====== TASK DATA

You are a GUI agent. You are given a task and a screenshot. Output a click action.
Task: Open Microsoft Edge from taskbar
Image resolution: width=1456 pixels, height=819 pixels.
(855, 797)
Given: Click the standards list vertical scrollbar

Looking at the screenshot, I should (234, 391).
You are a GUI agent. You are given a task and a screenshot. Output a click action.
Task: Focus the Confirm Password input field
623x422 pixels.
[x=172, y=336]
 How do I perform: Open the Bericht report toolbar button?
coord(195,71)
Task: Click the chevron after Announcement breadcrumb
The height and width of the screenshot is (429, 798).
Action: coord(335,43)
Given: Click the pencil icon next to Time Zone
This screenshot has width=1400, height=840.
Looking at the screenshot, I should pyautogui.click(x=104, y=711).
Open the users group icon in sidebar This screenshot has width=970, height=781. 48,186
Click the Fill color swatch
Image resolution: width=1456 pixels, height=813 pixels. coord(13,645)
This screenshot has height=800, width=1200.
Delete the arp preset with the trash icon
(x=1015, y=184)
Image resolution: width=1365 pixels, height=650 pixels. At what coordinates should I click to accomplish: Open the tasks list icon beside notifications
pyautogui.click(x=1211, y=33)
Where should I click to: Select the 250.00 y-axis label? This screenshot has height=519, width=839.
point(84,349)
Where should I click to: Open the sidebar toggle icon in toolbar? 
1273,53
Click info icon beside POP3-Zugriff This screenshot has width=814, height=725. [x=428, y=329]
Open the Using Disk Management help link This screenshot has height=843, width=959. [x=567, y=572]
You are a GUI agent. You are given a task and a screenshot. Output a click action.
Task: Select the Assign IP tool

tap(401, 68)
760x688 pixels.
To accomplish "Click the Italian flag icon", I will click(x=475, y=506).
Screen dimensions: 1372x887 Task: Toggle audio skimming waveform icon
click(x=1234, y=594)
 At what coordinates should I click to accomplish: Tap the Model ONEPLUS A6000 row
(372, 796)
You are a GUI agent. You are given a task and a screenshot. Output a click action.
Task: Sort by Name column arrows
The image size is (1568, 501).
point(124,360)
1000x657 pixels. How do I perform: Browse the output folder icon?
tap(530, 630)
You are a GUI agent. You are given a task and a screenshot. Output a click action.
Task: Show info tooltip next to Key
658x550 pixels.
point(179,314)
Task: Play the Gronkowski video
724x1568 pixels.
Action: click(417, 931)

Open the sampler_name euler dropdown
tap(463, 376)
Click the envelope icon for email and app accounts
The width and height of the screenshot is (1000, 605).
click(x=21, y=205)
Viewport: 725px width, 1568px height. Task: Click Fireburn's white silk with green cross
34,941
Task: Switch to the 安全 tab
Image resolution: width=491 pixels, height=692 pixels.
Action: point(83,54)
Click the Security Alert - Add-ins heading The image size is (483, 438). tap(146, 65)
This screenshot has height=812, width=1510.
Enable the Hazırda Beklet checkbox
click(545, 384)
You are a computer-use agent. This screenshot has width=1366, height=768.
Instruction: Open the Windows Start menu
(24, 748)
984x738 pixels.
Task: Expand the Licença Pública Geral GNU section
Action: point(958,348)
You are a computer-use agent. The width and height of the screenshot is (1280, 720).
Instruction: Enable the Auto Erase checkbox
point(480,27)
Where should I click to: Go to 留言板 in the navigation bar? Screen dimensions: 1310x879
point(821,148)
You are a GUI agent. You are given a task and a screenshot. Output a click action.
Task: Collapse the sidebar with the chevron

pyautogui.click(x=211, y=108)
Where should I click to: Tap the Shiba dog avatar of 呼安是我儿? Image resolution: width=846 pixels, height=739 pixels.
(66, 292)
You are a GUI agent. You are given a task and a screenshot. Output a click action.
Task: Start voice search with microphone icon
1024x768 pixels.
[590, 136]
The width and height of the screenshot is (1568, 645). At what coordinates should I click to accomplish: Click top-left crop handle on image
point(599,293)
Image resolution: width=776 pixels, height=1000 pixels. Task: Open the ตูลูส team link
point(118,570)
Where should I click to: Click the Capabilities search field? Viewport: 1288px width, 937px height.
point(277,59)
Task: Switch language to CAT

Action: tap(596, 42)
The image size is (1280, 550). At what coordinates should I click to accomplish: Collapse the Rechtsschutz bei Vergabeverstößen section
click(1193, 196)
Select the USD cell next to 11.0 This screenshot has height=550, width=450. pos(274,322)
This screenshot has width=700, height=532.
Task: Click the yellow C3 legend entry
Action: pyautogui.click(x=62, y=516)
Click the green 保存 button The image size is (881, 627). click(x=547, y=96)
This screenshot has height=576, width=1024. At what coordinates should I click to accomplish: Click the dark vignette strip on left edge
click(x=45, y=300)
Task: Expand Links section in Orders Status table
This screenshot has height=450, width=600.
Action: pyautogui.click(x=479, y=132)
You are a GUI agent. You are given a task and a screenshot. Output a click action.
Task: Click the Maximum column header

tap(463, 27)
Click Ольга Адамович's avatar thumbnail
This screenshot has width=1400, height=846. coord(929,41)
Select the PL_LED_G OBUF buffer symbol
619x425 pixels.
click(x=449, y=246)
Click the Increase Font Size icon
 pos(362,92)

============

Start with the line above that contains "Given: Click the pencil" and end with the line that contains "Open the users". Write out those lines exactly, and only those.

Given: Click the pencil icon next to Time Zone
This screenshot has width=1400, height=840.
Looking at the screenshot, I should pyautogui.click(x=104, y=711).
Open the users group icon in sidebar This screenshot has width=970, height=781. 48,186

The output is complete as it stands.